If the flag indicates that the object wasn’t initialised, the constructor of the object is
called and the flag value is updated prior to returning address of the object. Note that
tst r3, #1
instruction performs binary AND between value r3 and integer value #1,
then next bne
instruction performs branch if result is not 0, i.e. the object was already initialised.
CONCLUSION: Access to global objects are a bit cheaper than access to local static ones, because access to the latter involves a check whether the object was already initialised.
Custom Destructors
And what about destruction of static objects with non-trivial destructors? Let’s add a destructor to the above class and try to compile:
class SomeObj
{
public:
~SomeObj();
…
}
Somewhere in *.cpp file:
SomeObj::~SomeObj() {}
This time the compilation will fail with following errors:
CMakeFiles/03_test_statics.dir/SomeObj.cpp.o: In function `SomeObj::instanceLocal()':
SomeObj.cpp:(.text+0x44): undefined reference to `__aeabi_atexit'
SomeObj.cpp:(.text+0x58): undefined reference to `__dso_handle'
CMakeFiles/03_test_statics.dir/SomeObj.cpp.o: In function `_GLOBAL__sub_I__ZN7SomeObj9globalObjE':
SomeObj.cpp:(.text.startup+0x28): undefined reference to `__aeabi_atexit'
SomeObj.cpp:(.text.startup+0x34): undefined reference to `__dso_handle'
According to this
document, the __aeabi_atexit
function is used to register pointer to the
destructor function together with pointer to the relevant static object to be
destructed after main
function returns. The reason for this behaviour is that
these objects must be destructed in the opposite order to which they were
constructed. The compiler cannot know the exact construction order for local
static objects. There may even be some static objects are not constructed at all.
The __dso_handle
is a global pointer to the current address where the next
{destructor_ptr, object_ptr} pair will be stored.
The main
function of most bare metal applications is not supposed to return
and global/static objects will not be destructed. In this case it will be enough
to implement the required function the following way:
extern "C" int __aeabi_atexit(
void *object,
void (*destructor)(void *),
void *dso_handle)
{
static_cast<void>(object);
static_cast<void>(destructor);
static_cast<void>(dso_handle);
return 0;
}
void* __dso_handle = nullptr;
However, if your main
function returns and then the code jumps back to the
initialisation/reset routine, there is a need to properly perform destruction of
global/static objects. You’ll have to allocate enough space to store all the
necessary {destructor_ptr, object_ptr} pairs, then in __aeabi_atexit
function store the pair in the area pointed by __dso_handle
, while incrementing
value of later. Note, that dso_handle
parameter to the __aeabi_atexit
function
is actually a pointer to the global __dso_handle
value. Then, when the
main
function returns, invoke the stored destructors in the opposite order
while passing addresses of the relevant objects as their first arguments.

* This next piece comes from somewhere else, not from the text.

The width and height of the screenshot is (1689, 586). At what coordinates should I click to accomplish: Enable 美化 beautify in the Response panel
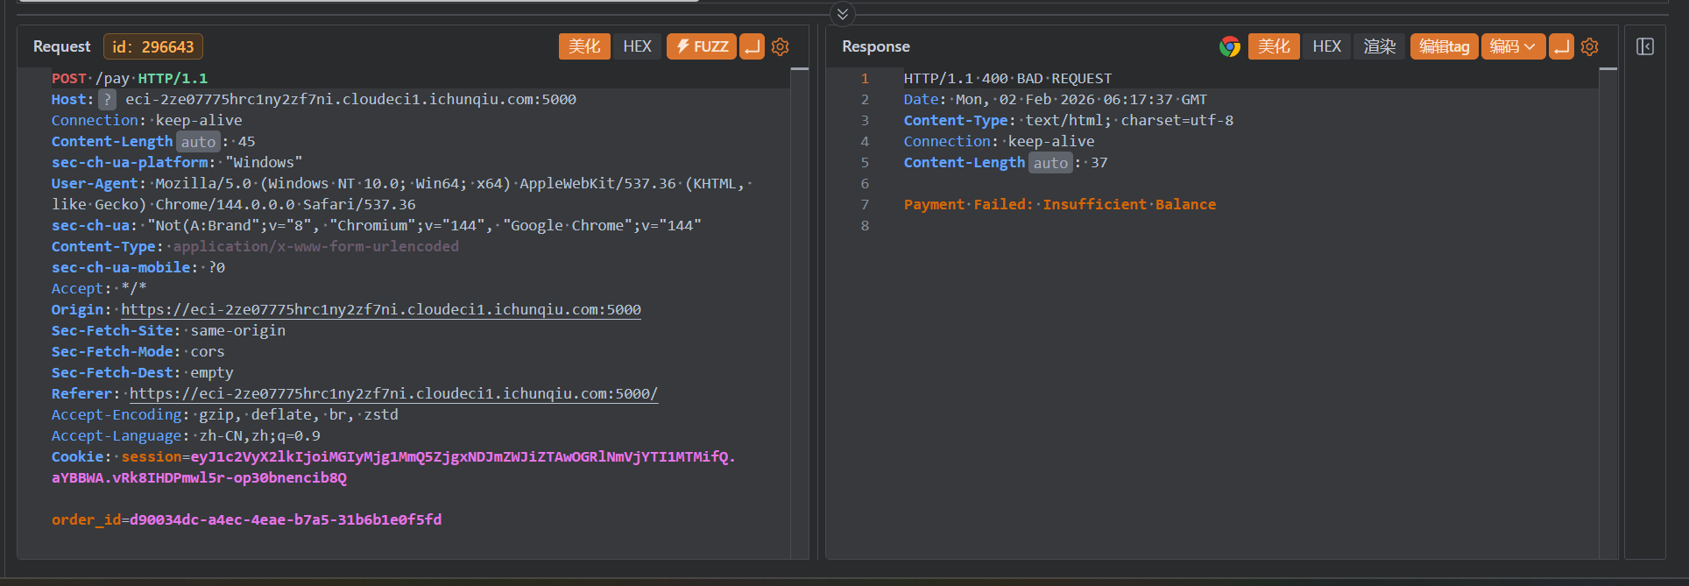[x=1274, y=46]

To verify all the stated above let’s take a look again at the generated code of initialisation function (after the destructor was added):
00008170 <_GLOBAL__sub_I__ZN7SomeObj9globalObjE>:
8170: e92d4010 push {r4, lr}
8174: e59f4020 ldr r4, [pc, #32] ; 819c <_GLOBAL__sub_I__ZN7SomeObj9globalObjE+0x2c>
8178: e3a01001 mov r1, #1
817c: e1a00004 mov r0, r4
8180: e3a02002 mov r2, #2
8184: ebffffeb bl 8138 <_ZN7SomeObjC1Eii>
8188: e1a00004 mov r0, r4
818c: e59f100c ldr r1, [pc, #12] ; 81a0 <_GLOBAL__sub_I__ZN7SomeObj9globalObjE+0x30>
8190: e59f200c ldr r2, [pc, #12] ; 81a4 <_GLOBAL__sub_I__ZN7SomeObj9globalObjE+0x34>
8194: e8bd4010 pop {r4, lr}
8198: eaffffe9 b 8144 <__aeabi_atexit>
819c: 000081a8 andeq r8, r0, r8, lsr #3
81a0: 00008140 andeq r8, r0, r0, asr #2
81a4: 000081bc ; <UNDEFINED> instruction: 0x000081bc
00008140 <_ZN7SomeObjD1Ev>:
8140: e12fff1e bx lr
000081bc <__dso_handle>:
81bc: 00000000 andeq r0, r0, r0
Indeed, the call to the constructor immediately followed by the call to
__aeabi_atexit
with address of the object in r0 (first parameter),
address of the destructor in r1 (second parameter) and address of
__dso_handle
in r2 (third parameter).
CONCLUSION: It is better to design the “main” function to contain infinite loop and never return to save the implementation of destructing global/static objects functionality.
Abstract Classes
The next thing to test is having abstract classes with pure virtual functions
while excluding linkage to standard library (using -nostdlib
compilation option).
Below is an excerpt from
test_cpp_abstract_class
application.
class AbstractBase
{
public:
virtual ~AbstractBase();
virtual void func() = 0;
virtual void nonOverridenFunc() final;
};
class Derived : public AbstractBase
{
public:
virtual ~Derived();
virtual void func() override;
};
AbstractBase::~AbstractBase()
{
}
void AbstractBase::nonOverridenFunc()
{
}
Derived::~Derived()
{
}
void Derived::func()
{
}
[source, c++]
Somewhere in the “main” function:
Derived obj;
AbstractBase* basePtr = &obj;
basePtr->func();
The compilation will fail with following errors:
CMakeFiles/04_test_abstract_class.dir/AbstractBase.cpp.o: In function `AbstractBase::~AbstractBase()':
AbstractBase.cpp:(.text+0x24): undefined reference to `operator delete(void*)'
CMakeFiles/04_test_abstract_class.dir/AbstractBase.cpp.o:(.rodata+0x10): undefined reference to `__cxa_pure_virtual'
CMakeFiles/04_test_abstract_class.dir/Derived.cpp.o: In function `Derived::~Derived()':
Derived.cpp:(.text+0x3c): undefined reference to `operator delete(void*)'
The __cxa_pure_virtual
is a function, address of which compiler writes in the
virtual table when the function is pure virtual. It may be called due to some
unnatural pointer abuse or when trying to invoke pure virtual function in the
destructor of the abstract base class. The call to this function should never
happen in the normal application run. If it happens it means there is a bug.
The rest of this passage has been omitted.